The most common congenital ear deformity treated is that of protruding ears. It is very successfully treated by an ear reshaping surgery known as otoplasty. Often referred to an pinning the ears back, it is a procedure that has been around for over 100 years. While originally described as the simple removal of skin on the back of the ear to fold it back, the real success of the procedure is based on the folding of the cartilage and the holding of its new shape with sutures.
While highly successful, one of the common complications of an otoplasty is suture extrusion. This occurs because the knots of the sutures used to fold the cartilage are right under the incisional closure on the back of the ear. Since most plastic surgeons use a permanent suture for long-term retention, the knot has a lifetime to work its way through the skin.
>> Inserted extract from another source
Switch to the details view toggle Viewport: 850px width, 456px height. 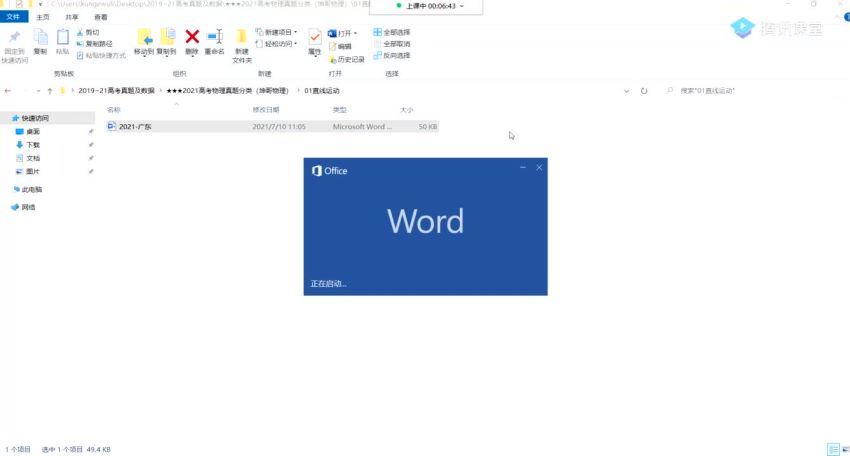click(x=831, y=450)
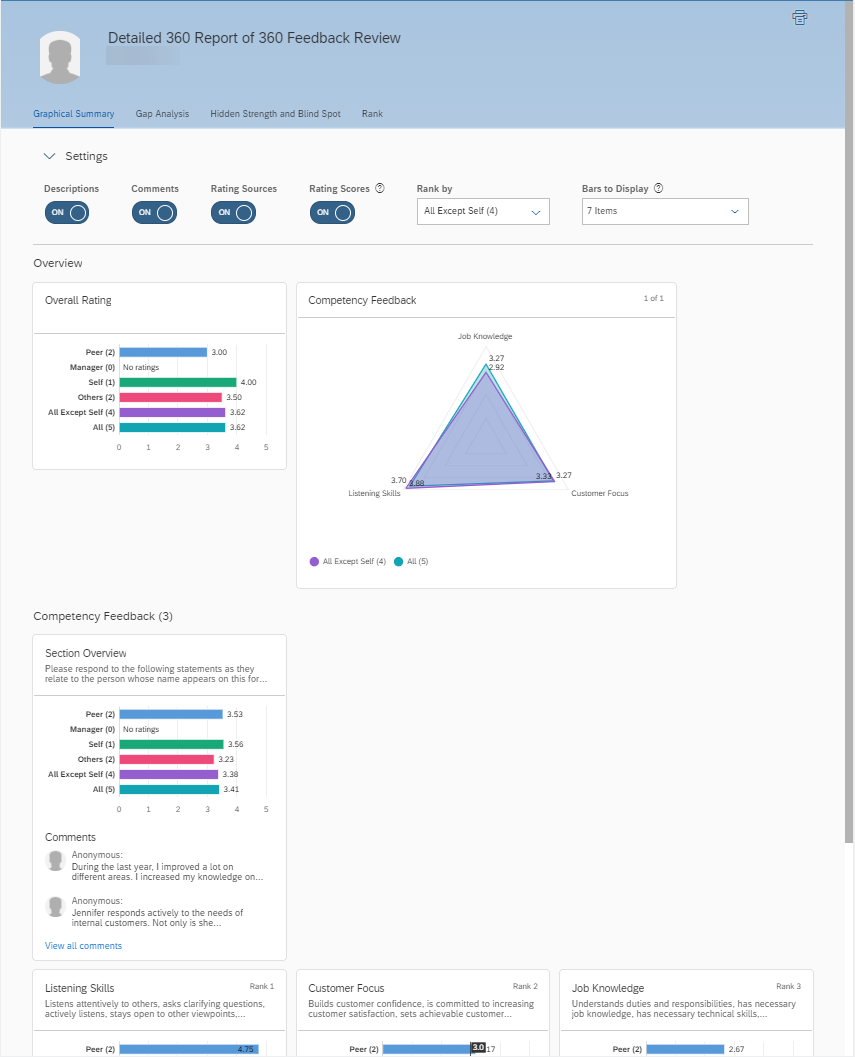The width and height of the screenshot is (855, 1057).
Task: Open the Bars to Display dropdown
Action: coord(665,211)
Thus, suture extrusion can occur months to years after the surgery. While not usually causing a major problem, it can cause both irritation or even local infection.
In the January 2014 issue of Aesthetic Plastic Surgery, an article was published entitled ‘New Otoplasty Approach: ‘A Laterally Based Postauricular Dermal Flap as an Addition to Mustarde and Furnas to Prevent Suture Extrusion and Recurrence’. In this paper a technique to prevent suture extrusion is described using a dermal flap to cover the cartilage sutures and their knots when the skin is closed on the back of the ear. Rather than just cutting out a traditional ellipse of skin on the back of the ear, the anterior skin flap is de-epithelialized and preserved. It is then used to cover the sutures as it is sewn down to the postauricular fascia or the underside of the medial skin flap. This otoplasty technique modification was in 17 consecutive otoplasty patients. After a follow-up period of 6 to 36 months (mean follow-up of 16 months), the patients were evaluated for ear shape recurrence and/or suture line problems. None were observed which substantiates their conclusion that the posterior auricular dermal flap both prevents suture extrusion and decreases recurrent ear shape deformities.
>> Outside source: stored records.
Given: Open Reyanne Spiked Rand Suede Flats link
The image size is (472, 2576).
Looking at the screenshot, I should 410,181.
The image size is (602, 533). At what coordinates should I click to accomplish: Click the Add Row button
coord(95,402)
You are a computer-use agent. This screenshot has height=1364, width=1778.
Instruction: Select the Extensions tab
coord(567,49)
This postauricular de-epithelialized flap in otoplasty is one I have used for years. After having had a few otoplasty suture extrusions early in my practice, I quickly sought a method to provide thicker soft tissue coverage over the suture knots on the back of the ear. Since the utility of the soft tissue excision has long been proven to be an irrevelant part of what holds the ear back in its new position, it seemed a waste to merely throw it away. Doing so leaves just a thin layer of skin over the sutures. This is a simple and effective method to ‘thicken’ the postauricular incisional line closure.